The Alliance for Solar Choice (TASC) submitted a letter on July 2 to the Arizona Corporation Commission that discusses the subsidy provided to Arizona Public Service and its customers by ratepayers who invest their private capital in solar installations.
Their argument is that customers with rooftop solar systems are not fairly compensated for the many benefits these systems provide to the grid, including avoided costs for conventional power generation and new power plants, reduced investments in transmission and distribution infrastructure, and avoided costs associated with meeting renewable energy requirements.
A Crossborder Energy study presented during APS’s technical conference in May shows that rooftop solar will provide over $34 million per year in uncompensated benefits to all of APS’s customers. The letter submitted by TASC calls on the Commission, which regulates APS, to address this cross subsidy currently embedded in the rate structure.

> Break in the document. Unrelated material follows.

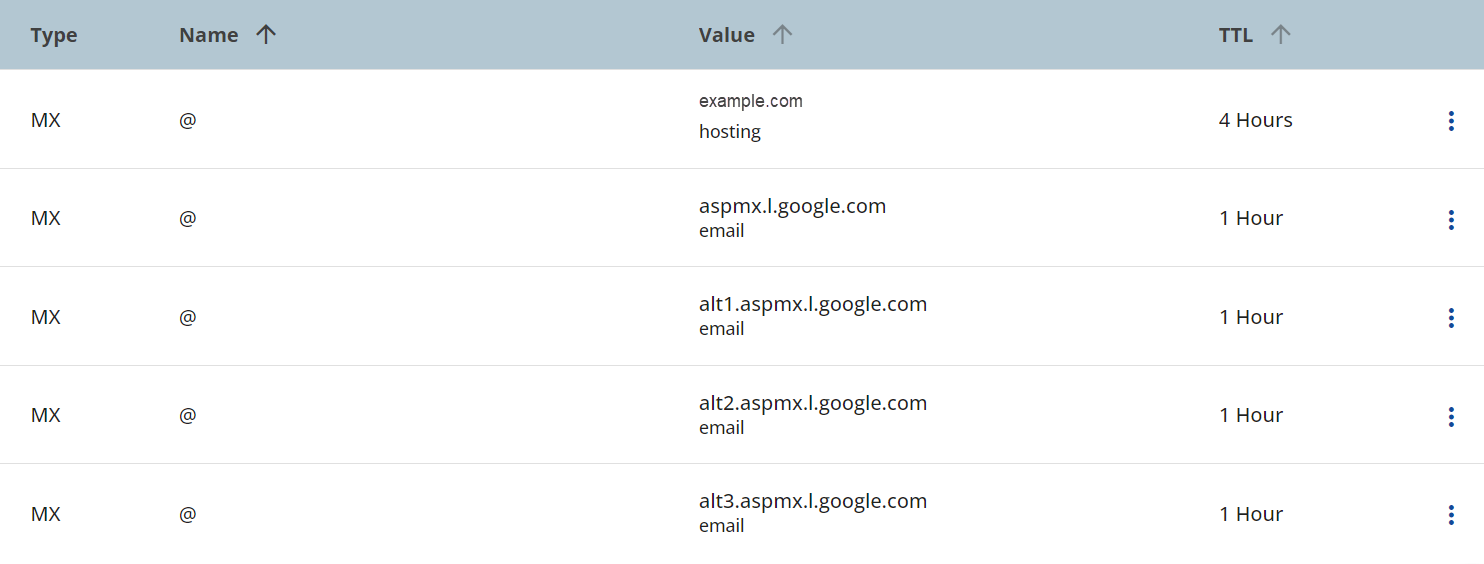Screen dimensions: 1484x564
Task: Click the @ name in alt3 row
Action: click(x=187, y=515)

To rectify this inequity, TASC believes that a “system-benefit credit” should be allocated to each solar customer in addition to the retail rate credits that net-metering customer-generators receive.
“A capacity-based or energy-based credit fits within APS’s existing tariff framework for residential and commercial customers,”TASC said in its letter. “Regardless of which type of credit is used, the Commission and APS can integrate the credit into current rate structures without novel concepts or methodologies.”

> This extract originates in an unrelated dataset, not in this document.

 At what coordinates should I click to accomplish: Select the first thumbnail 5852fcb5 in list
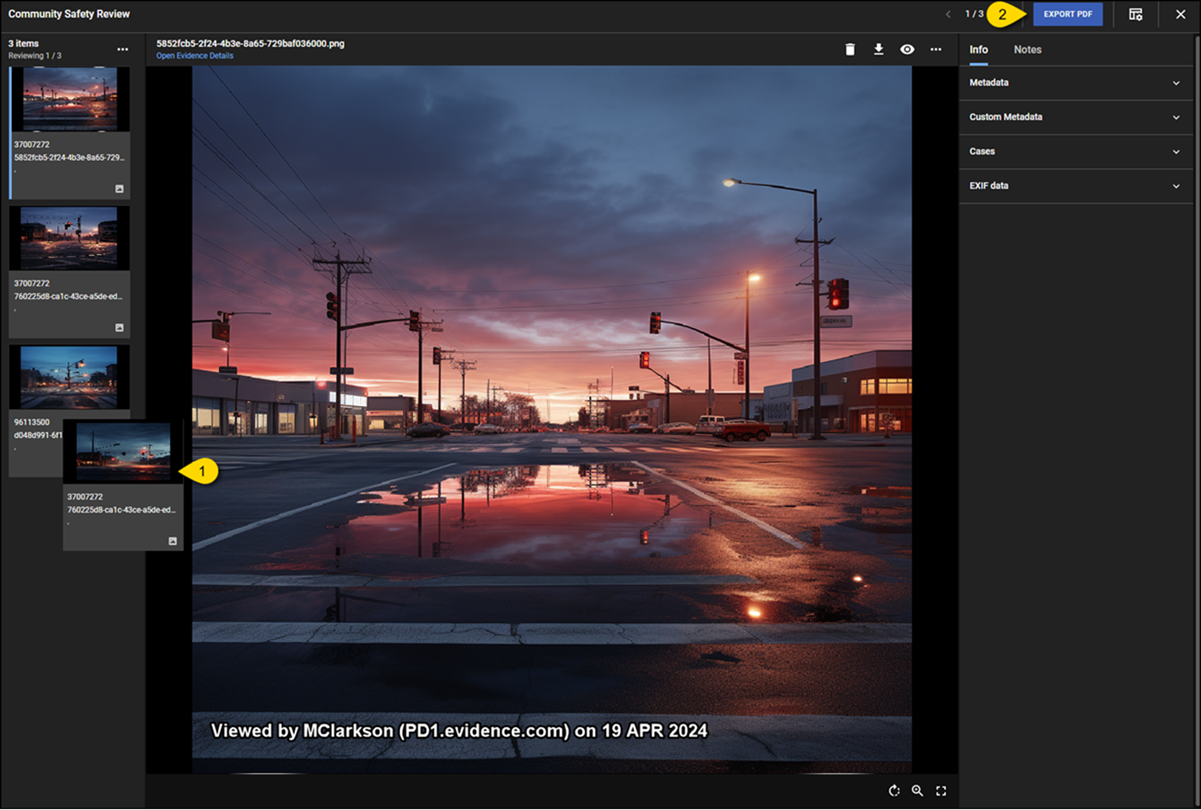pyautogui.click(x=69, y=100)
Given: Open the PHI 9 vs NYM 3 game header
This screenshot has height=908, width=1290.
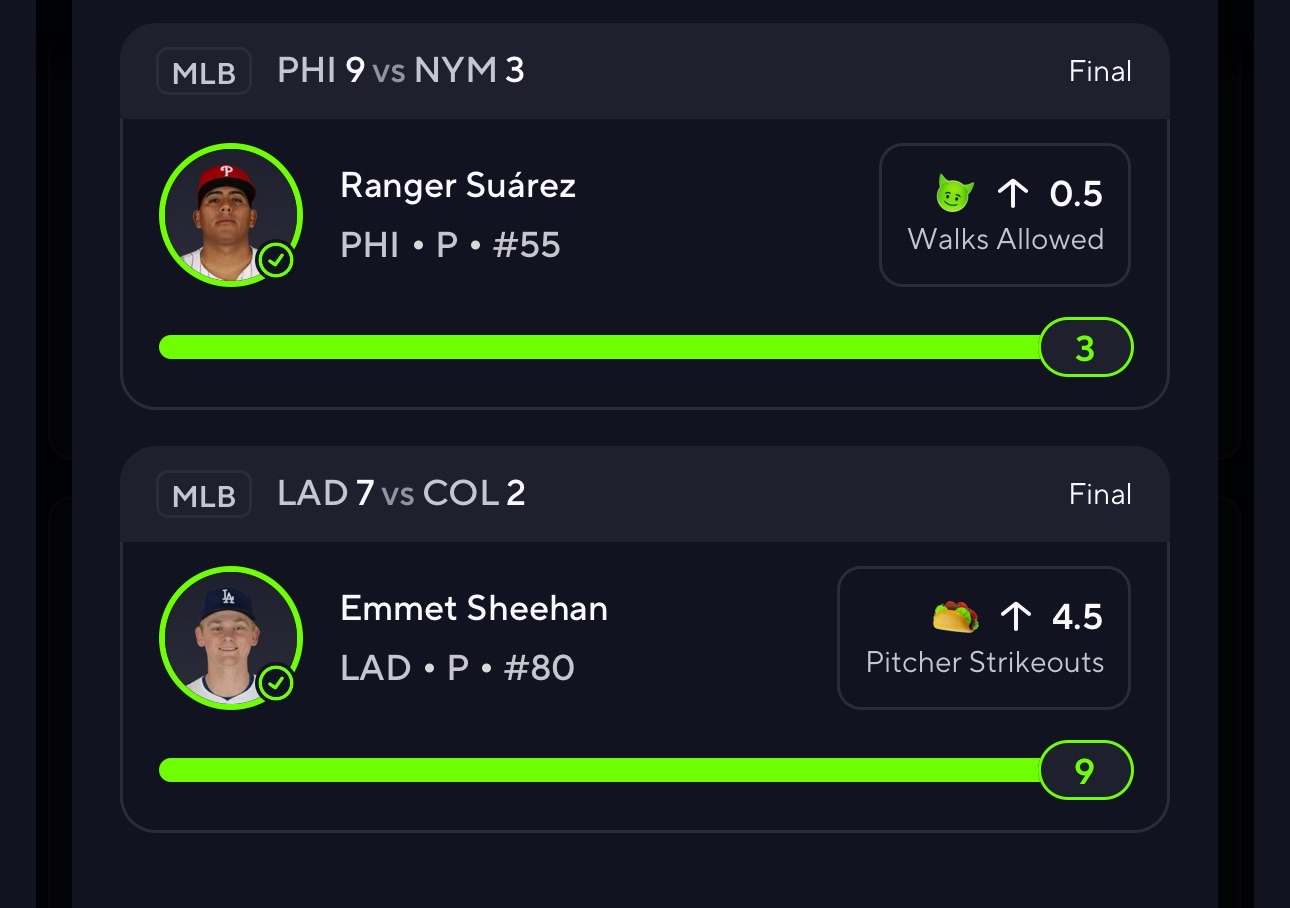Looking at the screenshot, I should [x=401, y=71].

Based on comments from just several years ago, APS would presumably support the move. This 2009 report was commissioned by APS and praises distributed energy (DE). An excerpt follows:
The winning business case for solar DE in Arizona is a combination of hard, quantitative economic facts, such as the reduction of line losses, energy savings for customers, and reduced or deferred capital expenditures. But it also includes softer, qualitative benefits such as increased job opportunities for installers, a more sustainable environment, and as yet unquantifiable benefits that will likely become economic in the future, such as the value of carbon. The broader economic benefits would include improved worker productivity and a more robust solar DE manufacturing industry. To capture the benefits of a winning business case it will be important to regularly monitor and report on the progress being made, and to look for opportunities to remove barriers to the successful expansion of solar in the state. It is the removal of those barriers and the movement toward the tipping point – where solar is the norm – that will prove the programs have become mainstream and part of a new energy future. The state of Arizona has a particularly important role to play in the future of solar energy.
Net metering is the latest target by the monopoly utility APS to curtail competition and preserve profits in its territory. TASC’s letter alleges APS wants the Arizona Corporation Commission to change the rules so the utility can take homeowners’ excess solar energy without providing customers full value for the power, all the while maintaining its monopoly status.
A possible cause for APS’s push to curtail net metering is a recent report by the Edison Electric Institute highlighting rooftop solar as a disruptive threat to utility business-as-usual.